• _WORK REQUIRED_:
Count every line in the entries that contains "icon". Report that count alone.

• _DATASET RECORDS_:
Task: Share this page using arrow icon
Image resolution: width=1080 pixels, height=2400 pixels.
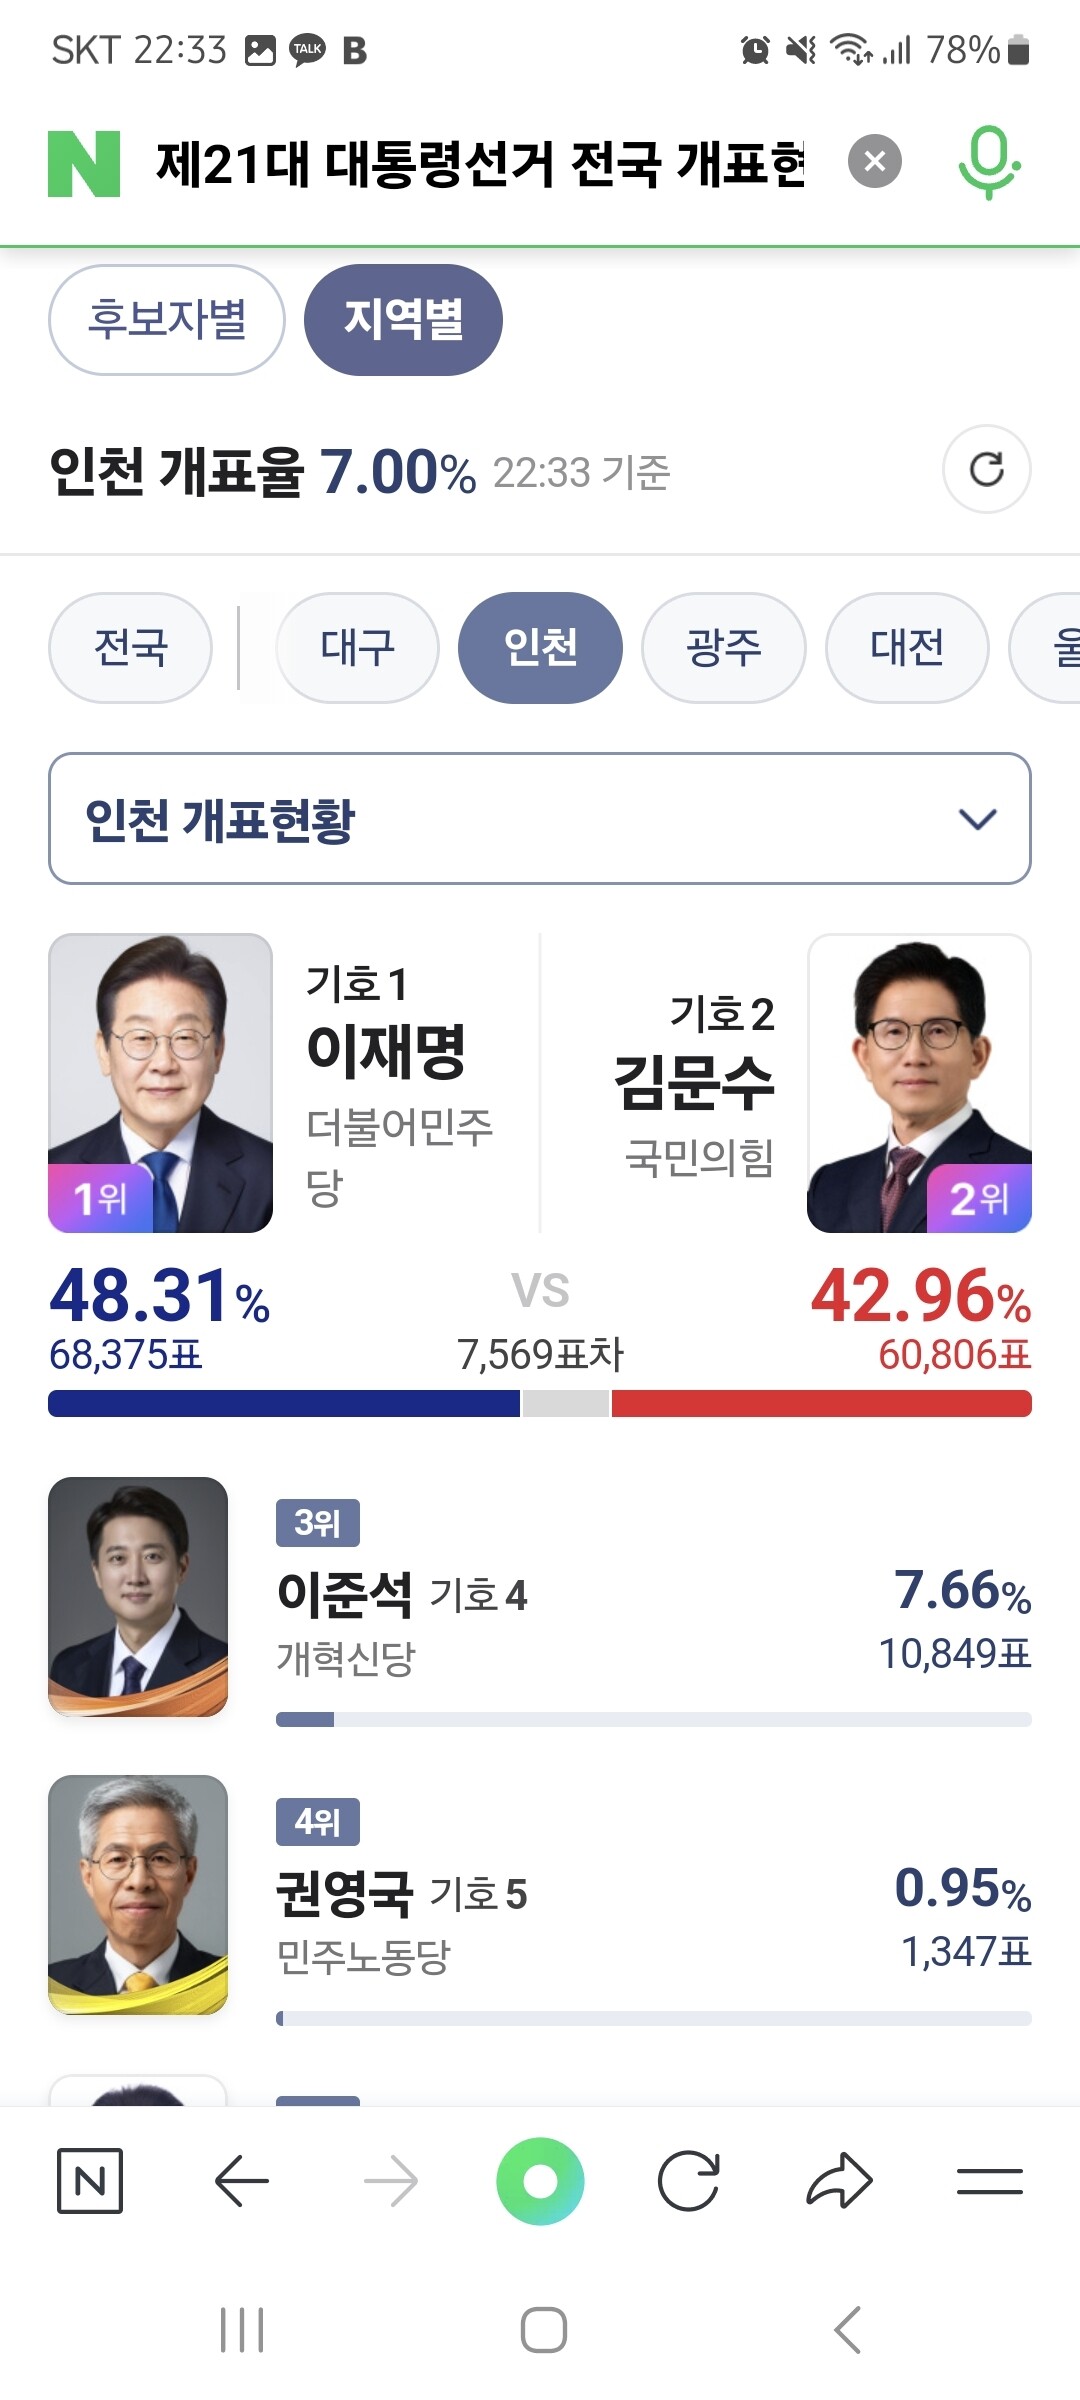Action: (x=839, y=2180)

---

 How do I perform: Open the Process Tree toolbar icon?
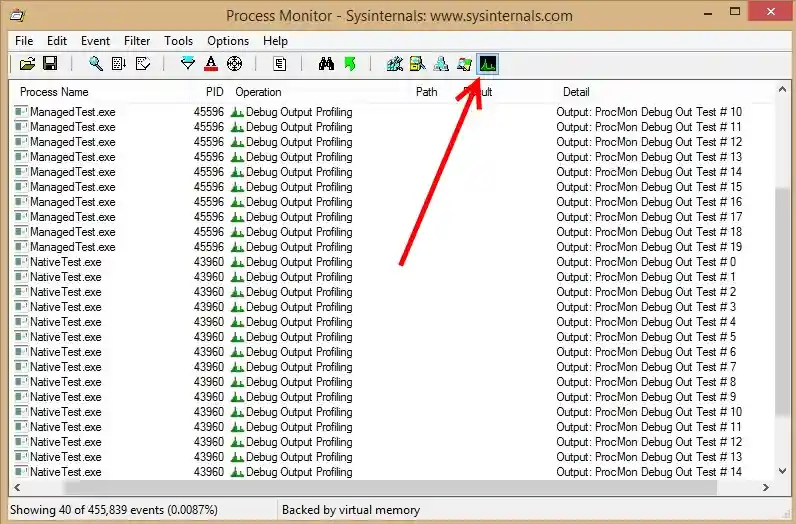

--

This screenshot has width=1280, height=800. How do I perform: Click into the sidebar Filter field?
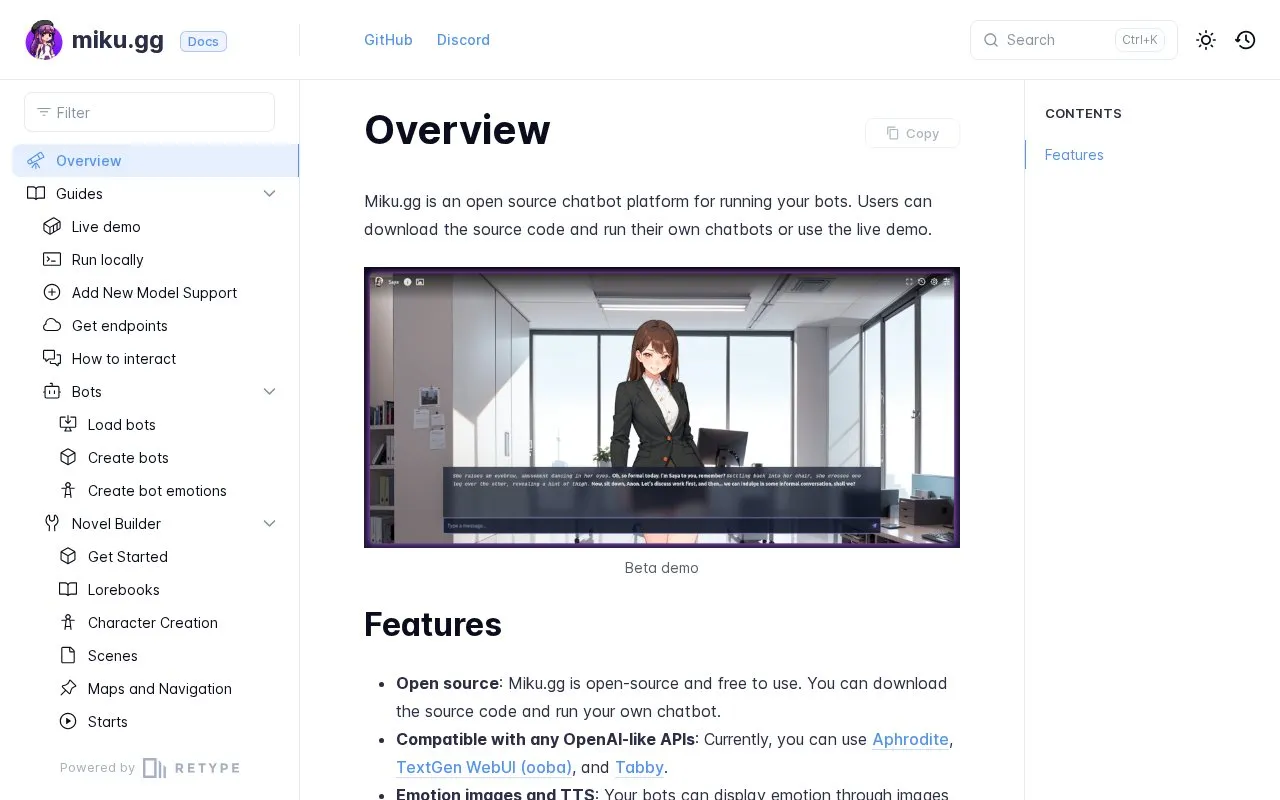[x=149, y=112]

• _WRITTEN RESPONSE_:
2